The answer is some of both.

One of the first companies to get funding from Google will be eSolar, which will make solar thermal plants based on the heliostat design. In this concept, an array of flat mirrors gathers and directs sunlight onto a water tower. The water boils into steam, which turns a turbine to make electricity.

The heliostat system is superior to other solar-thermal projects because the mirrors cost less, construction is easier, and more of the heat gathered by the mirrors ultimately gets used to make electricity.

The only problem for eSolar is that it hasn't, exactly, been an innovator during the past couple of years. Oakland's BrightSource Energy has been touting the heliostat system for a while. It is currently building a prototype plant in Israel and has already cleared many of the regulatory hurdles to build a 400-megawatt station in California.

BrightSource also has experience on its side. It was founded by Arnold Goldman, who founded Luz more than 20 years ago. Luz built some of the world's largest solar-thermal plants. In fact, plants churning more than 300 megawatts of power built by Luz years ago in the Mojave are still cranking out power.

Many of the engineers who worked on the Luz projects are at BrightSource. In a recent interview, Goldman said the company's researchers have been examining the pros and cons of heliostat systems for more than a decade.

Who is at eSolar? The chairman is Bill Gross, who founded eToys, Overture Services, and Idealab. While he has created a company for residential solar energy, most of his experience is in the Internet. Other members of the executive team have experience in solar, but it doesn't appear that they have a lot of experience in building large-scale thermal plants. It is also unclear whether the company has plans for prototypes or large-scale plants under way.

It's not like eSolar can't pull this off, but it's clear that it isn't exactly doing something original. This is really more of a venture capital-type deal than a way to push the frontiers of science. And let's not forget that there are other solar-thermal companies out there, such as Ausra, that have built prototypes and signed large scale contracts already.

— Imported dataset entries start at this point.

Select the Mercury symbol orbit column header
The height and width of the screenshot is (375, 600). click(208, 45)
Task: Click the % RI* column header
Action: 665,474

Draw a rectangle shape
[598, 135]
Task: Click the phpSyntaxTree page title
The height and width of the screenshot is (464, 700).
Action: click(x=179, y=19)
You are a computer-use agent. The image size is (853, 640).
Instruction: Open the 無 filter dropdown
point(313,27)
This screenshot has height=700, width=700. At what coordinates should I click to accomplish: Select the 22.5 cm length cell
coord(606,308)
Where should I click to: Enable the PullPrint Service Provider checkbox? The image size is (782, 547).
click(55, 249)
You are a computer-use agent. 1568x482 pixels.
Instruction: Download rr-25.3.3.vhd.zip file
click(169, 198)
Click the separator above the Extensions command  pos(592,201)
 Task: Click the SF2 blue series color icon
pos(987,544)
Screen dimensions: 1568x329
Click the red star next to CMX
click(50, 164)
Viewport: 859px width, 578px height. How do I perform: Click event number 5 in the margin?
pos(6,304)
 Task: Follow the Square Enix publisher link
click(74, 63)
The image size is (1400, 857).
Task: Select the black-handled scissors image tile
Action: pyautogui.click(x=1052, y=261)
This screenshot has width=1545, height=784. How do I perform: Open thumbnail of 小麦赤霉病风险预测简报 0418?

On the other hand, Google is putting money into Makani Power, which wants to harvest power from high-flying kites. A few companies have experimented with this, but it's in the very early research stage. Here, Google can clearly be an innovator.

Google also wants to get into advanced geothermal energy. Geothermal already exists, but it also could use a lot more research-and-development support. Alexander Karsner, the assistant secretary for energy efficiency at the Department of Energy, says geothermal cannot provide 20 percent of the United States' electricity need,s as some advocates claim.

You can look at this in two ways: geothermal doesn't have much hope, or that it's a field ripe for turning over conventional wisdom. Thus, depending on what occurs here, Google could push the state of innovation forward.